+++ RAW DATA +++
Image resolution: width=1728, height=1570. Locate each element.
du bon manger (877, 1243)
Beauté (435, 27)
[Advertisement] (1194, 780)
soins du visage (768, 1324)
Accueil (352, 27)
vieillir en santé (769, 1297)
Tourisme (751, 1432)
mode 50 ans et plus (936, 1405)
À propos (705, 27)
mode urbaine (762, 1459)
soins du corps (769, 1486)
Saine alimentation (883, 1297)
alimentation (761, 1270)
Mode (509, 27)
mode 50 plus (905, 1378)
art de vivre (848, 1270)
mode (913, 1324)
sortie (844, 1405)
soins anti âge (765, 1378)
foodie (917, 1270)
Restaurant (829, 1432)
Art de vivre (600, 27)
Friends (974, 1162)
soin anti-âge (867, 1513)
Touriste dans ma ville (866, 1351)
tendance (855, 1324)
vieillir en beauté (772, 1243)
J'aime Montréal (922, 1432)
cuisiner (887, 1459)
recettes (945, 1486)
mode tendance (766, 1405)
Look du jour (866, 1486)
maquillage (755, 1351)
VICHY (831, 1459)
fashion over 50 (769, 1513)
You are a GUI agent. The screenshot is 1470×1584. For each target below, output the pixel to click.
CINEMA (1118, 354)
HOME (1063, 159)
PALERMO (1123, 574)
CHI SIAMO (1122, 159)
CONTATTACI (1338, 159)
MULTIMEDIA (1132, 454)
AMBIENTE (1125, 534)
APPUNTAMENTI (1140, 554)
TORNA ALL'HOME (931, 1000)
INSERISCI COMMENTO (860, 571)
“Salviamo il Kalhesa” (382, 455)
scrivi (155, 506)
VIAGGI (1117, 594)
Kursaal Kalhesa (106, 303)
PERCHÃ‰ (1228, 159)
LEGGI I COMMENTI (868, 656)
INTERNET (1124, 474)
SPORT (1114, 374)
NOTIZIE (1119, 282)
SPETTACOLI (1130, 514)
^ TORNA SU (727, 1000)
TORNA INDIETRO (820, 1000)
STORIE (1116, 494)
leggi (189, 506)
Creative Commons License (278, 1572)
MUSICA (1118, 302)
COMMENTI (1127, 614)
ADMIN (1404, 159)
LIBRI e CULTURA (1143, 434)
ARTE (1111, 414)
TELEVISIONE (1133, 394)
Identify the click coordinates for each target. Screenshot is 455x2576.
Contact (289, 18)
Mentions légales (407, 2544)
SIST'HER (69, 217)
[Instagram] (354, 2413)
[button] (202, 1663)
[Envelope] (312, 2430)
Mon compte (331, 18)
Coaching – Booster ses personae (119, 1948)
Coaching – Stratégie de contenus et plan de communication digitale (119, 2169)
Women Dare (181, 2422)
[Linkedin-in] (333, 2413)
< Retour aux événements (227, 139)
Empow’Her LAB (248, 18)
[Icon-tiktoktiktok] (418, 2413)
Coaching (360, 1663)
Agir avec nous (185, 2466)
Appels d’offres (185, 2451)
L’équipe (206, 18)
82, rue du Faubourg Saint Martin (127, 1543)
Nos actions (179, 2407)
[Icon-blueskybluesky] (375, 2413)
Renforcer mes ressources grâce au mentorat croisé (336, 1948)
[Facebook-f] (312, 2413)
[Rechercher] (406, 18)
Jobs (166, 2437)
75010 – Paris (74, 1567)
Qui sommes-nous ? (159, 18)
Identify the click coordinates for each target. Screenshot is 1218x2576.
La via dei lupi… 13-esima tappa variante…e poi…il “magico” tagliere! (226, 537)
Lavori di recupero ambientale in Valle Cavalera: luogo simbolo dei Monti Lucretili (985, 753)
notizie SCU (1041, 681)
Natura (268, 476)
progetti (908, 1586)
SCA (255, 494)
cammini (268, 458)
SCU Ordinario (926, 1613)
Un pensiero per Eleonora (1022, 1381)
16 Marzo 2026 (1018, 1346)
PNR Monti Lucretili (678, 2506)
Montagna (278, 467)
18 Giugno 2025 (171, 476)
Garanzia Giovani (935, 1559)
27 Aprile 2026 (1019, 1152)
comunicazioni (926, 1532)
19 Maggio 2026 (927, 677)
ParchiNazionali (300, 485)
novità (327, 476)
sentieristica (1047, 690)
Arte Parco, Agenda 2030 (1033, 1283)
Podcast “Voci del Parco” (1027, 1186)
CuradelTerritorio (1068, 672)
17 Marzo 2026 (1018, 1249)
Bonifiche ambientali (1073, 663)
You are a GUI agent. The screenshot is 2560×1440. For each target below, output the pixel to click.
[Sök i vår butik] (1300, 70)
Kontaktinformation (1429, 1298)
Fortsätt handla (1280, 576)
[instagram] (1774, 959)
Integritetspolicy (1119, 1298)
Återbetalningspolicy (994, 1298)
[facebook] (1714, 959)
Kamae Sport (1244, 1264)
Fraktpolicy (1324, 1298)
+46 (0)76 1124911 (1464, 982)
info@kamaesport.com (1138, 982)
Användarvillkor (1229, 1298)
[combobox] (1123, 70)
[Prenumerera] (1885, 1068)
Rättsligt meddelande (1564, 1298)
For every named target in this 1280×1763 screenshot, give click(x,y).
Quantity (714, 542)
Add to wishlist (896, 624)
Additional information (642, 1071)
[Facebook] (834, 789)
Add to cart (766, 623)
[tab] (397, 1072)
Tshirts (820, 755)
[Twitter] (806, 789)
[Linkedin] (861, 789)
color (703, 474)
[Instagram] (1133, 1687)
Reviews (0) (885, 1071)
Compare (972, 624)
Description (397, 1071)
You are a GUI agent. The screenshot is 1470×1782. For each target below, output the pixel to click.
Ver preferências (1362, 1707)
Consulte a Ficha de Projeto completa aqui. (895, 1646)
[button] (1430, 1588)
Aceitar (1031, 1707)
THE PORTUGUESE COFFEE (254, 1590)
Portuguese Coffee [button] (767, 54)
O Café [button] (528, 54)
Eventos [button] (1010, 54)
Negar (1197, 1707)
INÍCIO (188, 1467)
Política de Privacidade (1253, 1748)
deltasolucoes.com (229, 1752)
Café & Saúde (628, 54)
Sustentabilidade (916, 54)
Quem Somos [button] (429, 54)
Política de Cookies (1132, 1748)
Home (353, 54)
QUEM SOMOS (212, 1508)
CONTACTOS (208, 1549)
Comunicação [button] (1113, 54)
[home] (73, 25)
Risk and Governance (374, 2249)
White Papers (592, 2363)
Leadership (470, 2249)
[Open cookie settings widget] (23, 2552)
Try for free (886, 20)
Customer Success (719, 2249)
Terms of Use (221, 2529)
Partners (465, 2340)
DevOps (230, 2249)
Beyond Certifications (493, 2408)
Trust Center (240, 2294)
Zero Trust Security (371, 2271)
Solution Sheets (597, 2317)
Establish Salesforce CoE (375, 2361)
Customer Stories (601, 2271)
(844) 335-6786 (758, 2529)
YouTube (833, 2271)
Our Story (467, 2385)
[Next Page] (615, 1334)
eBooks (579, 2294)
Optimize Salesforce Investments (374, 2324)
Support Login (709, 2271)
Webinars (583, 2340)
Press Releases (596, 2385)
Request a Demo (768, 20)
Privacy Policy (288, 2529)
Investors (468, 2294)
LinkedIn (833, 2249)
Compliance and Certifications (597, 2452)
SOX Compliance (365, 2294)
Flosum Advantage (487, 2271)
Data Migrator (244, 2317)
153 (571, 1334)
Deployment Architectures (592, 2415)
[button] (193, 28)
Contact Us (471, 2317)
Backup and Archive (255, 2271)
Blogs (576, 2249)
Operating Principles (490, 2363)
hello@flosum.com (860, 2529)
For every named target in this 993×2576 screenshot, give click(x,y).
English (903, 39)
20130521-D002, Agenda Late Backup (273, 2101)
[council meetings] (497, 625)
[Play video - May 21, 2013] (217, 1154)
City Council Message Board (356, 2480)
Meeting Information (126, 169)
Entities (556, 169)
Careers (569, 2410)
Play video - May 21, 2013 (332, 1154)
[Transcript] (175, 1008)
+++
▶ WHAT IS NEEDED: One stretch of the lines above is wanted, from the line that contains "AMBIENTE (1125, 534)" through the line that contains "TELEVISIONE (1133, 394)". Output it exactly.

▶ RESPONSE BOX:
AMBIENTE (1125, 534)
APPUNTAMENTI (1140, 554)
TORNA ALL'HOME (931, 1000)
INSERISCI COMMENTO (860, 571)
“Salviamo il Kalhesa” (382, 455)
scrivi (155, 506)
VIAGGI (1117, 594)
Kursaal Kalhesa (106, 303)
PERCHÃ‰ (1228, 159)
LEGGI I COMMENTI (868, 656)
INTERNET (1124, 474)
SPORT (1114, 374)
NOTIZIE (1119, 282)
SPETTACOLI (1130, 514)
^ TORNA SU (727, 1000)
TORNA INDIETRO (820, 1000)
STORIE (1116, 494)
leggi (189, 506)
Creative Commons License (278, 1572)
MUSICA (1118, 302)
COMMENTI (1127, 614)
ADMIN (1404, 159)
LIBRI e CULTURA (1143, 434)
ARTE (1111, 414)
TELEVISIONE (1133, 394)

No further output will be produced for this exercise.